> What is being asked: The lines you return must be all those in the data that hold the string "computer".
Start of Exercise materials
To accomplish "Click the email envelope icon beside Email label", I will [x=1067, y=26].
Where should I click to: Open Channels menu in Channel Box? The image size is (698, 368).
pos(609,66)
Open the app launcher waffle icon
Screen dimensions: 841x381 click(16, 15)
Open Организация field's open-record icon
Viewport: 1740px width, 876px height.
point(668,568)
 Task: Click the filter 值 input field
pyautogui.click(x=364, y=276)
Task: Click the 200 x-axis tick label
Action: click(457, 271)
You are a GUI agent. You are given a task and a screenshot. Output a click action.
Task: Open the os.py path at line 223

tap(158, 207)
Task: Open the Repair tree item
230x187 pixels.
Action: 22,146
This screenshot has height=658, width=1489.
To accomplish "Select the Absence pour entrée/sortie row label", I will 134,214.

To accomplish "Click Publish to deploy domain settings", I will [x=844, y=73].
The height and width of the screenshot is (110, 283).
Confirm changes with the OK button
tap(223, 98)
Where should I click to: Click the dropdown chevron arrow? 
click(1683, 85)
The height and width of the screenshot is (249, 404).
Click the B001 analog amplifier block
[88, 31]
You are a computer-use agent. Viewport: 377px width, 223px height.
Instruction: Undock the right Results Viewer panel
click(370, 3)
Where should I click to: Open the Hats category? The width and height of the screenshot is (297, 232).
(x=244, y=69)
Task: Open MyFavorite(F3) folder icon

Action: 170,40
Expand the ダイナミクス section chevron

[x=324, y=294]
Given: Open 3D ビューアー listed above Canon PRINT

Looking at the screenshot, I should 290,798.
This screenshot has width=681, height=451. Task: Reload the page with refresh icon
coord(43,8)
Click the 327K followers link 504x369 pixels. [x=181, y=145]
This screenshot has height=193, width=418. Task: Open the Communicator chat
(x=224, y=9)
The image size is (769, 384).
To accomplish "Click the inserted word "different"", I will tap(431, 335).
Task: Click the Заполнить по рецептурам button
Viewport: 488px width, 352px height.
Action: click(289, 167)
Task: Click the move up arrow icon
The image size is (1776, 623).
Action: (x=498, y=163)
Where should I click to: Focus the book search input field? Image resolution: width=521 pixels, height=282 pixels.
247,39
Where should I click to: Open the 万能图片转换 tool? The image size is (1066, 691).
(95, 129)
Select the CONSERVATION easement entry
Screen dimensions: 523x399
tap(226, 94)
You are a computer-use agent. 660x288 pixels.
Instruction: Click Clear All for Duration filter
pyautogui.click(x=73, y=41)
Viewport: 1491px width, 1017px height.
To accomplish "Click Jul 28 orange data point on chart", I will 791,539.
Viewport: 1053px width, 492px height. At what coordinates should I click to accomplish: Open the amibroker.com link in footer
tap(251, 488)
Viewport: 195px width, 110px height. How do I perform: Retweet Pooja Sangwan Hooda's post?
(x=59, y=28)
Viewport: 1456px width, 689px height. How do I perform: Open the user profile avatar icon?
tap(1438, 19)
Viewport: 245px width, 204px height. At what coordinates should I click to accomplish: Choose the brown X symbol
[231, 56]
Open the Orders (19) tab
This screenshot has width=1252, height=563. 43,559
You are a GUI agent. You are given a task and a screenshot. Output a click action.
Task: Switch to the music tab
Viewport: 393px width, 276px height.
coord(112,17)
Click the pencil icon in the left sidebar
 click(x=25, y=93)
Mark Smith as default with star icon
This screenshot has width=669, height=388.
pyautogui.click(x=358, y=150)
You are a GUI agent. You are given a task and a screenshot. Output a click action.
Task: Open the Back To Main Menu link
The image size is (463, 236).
End of Exercise materials
> Written reply:
You are a computer-use agent. Viewport: 377px width, 223px height.
You are a computer-use agent. 660x288 pixels.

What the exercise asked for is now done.